However, most serious BitTorrent users are active on trackers which require a certain seed:leech ratio, thereby metering the user's contribution. The fact that no money is involved has more to do with the fact that most of them are used to share files in violation of copyright, not because of some intrinsic law of computational resources being "too cheap to meter".

It also references some hare-brained scheme cooked up by Enron shortly before their collapse to claim that bandwidth cannot be traded, and makes the false assertion that all peering and internet transit today is free.


> most serious BitTorrent users are active on trackers which require a certain seed:leech ratio, thereby metering the user's contribution.

It's funny, but I happened to have a conversation with Bram Cohen about this very topic. He thought seed:leech ratios were a dumb idea, creating an artificial scarcity where none was needed. You can't save bandwidth for later.

And I write this comment from my home Sonic gigabit fiber connection, for which I'm paying exactly the same price as I paid for my ADSL connection. My bandwidth is unmetered. Other home ISPs like Comcast do meter. But is that because they need to? Or just because it's a convenient way to figure out which of their customers are willing to pay more?


He thought seed:leech ratios were a dumb idea, creating an artificial scarcity where none was needed. You can't save bandwidth for later.

The idea is to get users to seed, rather than just leach and then shut off their client. Where does saving bandwidth come into the picture?


One person seeding a really popular file once will now be able to download a bunch of other files without seeding.

But this isn't actually the most usrful result! In this model distributing 100MB of GoT is as valuable as distributing 100MB of some file with only 2 or 3 seeders. But those Megs are not equivalent if the objective is to maximize availability of files.

Being the seeder of last resort on a rarely (but still downloaded!) file is way more valuable than being the 100k'th seeder on some new TV show.

This isn't necessarily what the GP was getting at but is a good example of seed ratios not having the best incentives.


And this is why many trackers have departed from purely ratio-based requirements.

A couple examples:

"Required ratio" based on percentage of "snatched" (i.e. downloaded) torrents you are seeded.
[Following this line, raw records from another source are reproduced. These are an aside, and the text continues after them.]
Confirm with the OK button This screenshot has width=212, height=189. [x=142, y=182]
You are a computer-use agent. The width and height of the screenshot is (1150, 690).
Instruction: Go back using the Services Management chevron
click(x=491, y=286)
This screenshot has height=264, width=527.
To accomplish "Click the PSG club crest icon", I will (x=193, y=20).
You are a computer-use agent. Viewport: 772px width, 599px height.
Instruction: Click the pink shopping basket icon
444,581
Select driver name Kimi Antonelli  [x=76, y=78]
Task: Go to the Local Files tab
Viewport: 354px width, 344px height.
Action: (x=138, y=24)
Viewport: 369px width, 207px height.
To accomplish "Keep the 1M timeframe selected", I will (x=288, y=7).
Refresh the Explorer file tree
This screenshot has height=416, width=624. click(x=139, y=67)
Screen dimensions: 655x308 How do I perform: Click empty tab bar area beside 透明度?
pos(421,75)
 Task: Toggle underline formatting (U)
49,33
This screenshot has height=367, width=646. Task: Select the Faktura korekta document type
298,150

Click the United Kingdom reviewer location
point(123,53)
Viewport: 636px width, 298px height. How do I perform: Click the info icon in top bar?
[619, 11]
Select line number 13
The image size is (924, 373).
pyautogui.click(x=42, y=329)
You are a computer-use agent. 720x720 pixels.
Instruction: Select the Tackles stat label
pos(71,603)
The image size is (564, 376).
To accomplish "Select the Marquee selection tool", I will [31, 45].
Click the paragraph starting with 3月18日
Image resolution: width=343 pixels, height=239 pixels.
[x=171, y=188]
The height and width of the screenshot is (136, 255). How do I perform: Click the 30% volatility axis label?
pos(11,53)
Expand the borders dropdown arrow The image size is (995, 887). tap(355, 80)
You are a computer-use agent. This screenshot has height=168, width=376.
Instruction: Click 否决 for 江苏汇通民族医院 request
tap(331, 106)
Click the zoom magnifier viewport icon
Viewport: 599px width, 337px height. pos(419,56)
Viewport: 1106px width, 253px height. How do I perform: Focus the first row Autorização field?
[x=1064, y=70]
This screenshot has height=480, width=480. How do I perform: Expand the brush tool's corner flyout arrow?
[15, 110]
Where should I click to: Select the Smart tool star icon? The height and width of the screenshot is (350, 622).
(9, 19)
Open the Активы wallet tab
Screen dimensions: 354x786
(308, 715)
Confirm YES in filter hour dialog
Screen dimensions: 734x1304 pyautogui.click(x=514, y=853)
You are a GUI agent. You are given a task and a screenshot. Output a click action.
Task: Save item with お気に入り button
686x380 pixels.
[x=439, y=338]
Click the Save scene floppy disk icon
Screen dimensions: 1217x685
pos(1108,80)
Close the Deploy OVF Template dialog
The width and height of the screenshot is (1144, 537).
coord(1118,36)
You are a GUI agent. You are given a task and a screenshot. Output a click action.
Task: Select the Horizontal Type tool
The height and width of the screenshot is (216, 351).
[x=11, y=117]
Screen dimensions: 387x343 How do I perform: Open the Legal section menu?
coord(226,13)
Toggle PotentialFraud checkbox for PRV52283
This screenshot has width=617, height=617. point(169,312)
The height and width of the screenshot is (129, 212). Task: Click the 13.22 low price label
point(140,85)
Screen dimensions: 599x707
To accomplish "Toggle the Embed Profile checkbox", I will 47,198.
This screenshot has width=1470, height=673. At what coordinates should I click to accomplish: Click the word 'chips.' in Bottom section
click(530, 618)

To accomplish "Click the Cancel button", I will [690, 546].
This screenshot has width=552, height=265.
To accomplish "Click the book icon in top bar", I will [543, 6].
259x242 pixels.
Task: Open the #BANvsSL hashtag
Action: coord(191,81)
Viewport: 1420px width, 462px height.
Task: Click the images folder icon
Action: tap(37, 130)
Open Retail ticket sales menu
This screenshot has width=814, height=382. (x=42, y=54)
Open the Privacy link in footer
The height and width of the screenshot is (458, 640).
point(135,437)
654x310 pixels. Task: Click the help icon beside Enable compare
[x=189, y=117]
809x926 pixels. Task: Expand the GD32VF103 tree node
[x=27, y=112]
For example, if you're seeding all torrents you have ever downloaded, your required can be 0 (instead of initially common values of 1 or 0.9).

Ratioless: no ratio requirements, but you must instead seed all torrents for a specified time.

Among people involved in private torrent communities it's fairly well-known that a purely ratio-based system does not provide the best incitements (which would be a library of content that is as diverse and well-seeded as possible).

Anyway, the main reason many prefer private trackers to public is not only because of enforcement of contributing back, but because of rules that ensure that the available content has high quality (i.e. curation).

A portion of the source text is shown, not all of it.